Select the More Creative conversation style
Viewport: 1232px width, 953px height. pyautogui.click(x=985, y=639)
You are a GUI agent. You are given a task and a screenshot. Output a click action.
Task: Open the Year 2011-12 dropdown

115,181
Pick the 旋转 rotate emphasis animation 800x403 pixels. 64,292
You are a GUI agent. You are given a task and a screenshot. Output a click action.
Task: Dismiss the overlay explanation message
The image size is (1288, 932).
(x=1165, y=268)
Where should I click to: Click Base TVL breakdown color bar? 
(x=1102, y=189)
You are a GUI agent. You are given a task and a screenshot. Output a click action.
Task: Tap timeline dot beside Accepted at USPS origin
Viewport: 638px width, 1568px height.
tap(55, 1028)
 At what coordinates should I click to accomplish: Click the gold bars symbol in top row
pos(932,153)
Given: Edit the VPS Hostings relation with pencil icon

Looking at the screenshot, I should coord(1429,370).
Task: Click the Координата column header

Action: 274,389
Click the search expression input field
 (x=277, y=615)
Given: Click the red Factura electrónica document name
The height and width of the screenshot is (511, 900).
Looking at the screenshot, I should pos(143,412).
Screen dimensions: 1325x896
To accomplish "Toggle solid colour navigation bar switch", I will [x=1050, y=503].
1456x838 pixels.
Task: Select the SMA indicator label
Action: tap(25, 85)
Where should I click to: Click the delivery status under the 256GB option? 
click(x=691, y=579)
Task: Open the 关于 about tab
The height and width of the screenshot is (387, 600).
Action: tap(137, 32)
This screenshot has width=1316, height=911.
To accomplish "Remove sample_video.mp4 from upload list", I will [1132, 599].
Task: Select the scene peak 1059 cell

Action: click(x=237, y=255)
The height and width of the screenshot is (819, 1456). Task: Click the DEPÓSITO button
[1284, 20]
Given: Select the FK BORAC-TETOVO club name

========

_Goal of the exercise:_
Change "dropdown" to "drop-down menu" throughout the material above, and reproduce it with everything else left as it is.

_Task result:_
Select the More Creative conversation style
Viewport: 1232px width, 953px height. pyautogui.click(x=985, y=639)
You are a GUI agent. You are given a task and a screenshot. Output a click action.
Task: Open the Year 2011-12 drop-down menu

115,181
Pick the 旋转 rotate emphasis animation 800x403 pixels. 64,292
You are a GUI agent. You are given a task and a screenshot. Output a click action.
Task: Dismiss the overlay explanation message
The image size is (1288, 932).
(x=1165, y=268)
Where should I click to: Click Base TVL breakdown color bar? 
(x=1102, y=189)
You are a GUI agent. You are given a task and a screenshot. Output a click action.
Task: Tap timeline dot beside Accepted at USPS origin
Viewport: 638px width, 1568px height.
tap(55, 1028)
 At what coordinates should I click to accomplish: Click the gold bars symbol in top row
pos(932,153)
Given: Edit the VPS Hostings relation with pencil icon

Looking at the screenshot, I should coord(1429,370).
Task: Click the Координата column header

Action: 274,389
Click the search expression input field
 (x=277, y=615)
Given: Click the red Factura electrónica document name
The height and width of the screenshot is (511, 900).
Looking at the screenshot, I should pos(143,412).
Screen dimensions: 1325x896
To accomplish "Toggle solid colour navigation bar switch", I will [x=1050, y=503].
1456x838 pixels.
Task: Select the SMA indicator label
Action: tap(25, 85)
Where should I click to: Click the delivery status under the 256GB option? 
click(x=691, y=579)
Task: Open the 关于 about tab
The height and width of the screenshot is (387, 600).
Action: tap(137, 32)
This screenshot has width=1316, height=911.
To accomplish "Remove sample_video.mp4 from upload list", I will [1132, 599].
Task: Select the scene peak 1059 cell

Action: click(x=237, y=255)
The height and width of the screenshot is (819, 1456). Task: Click the DEPÓSITO button
[1284, 20]
Given: Select the FK BORAC-TETOVO club name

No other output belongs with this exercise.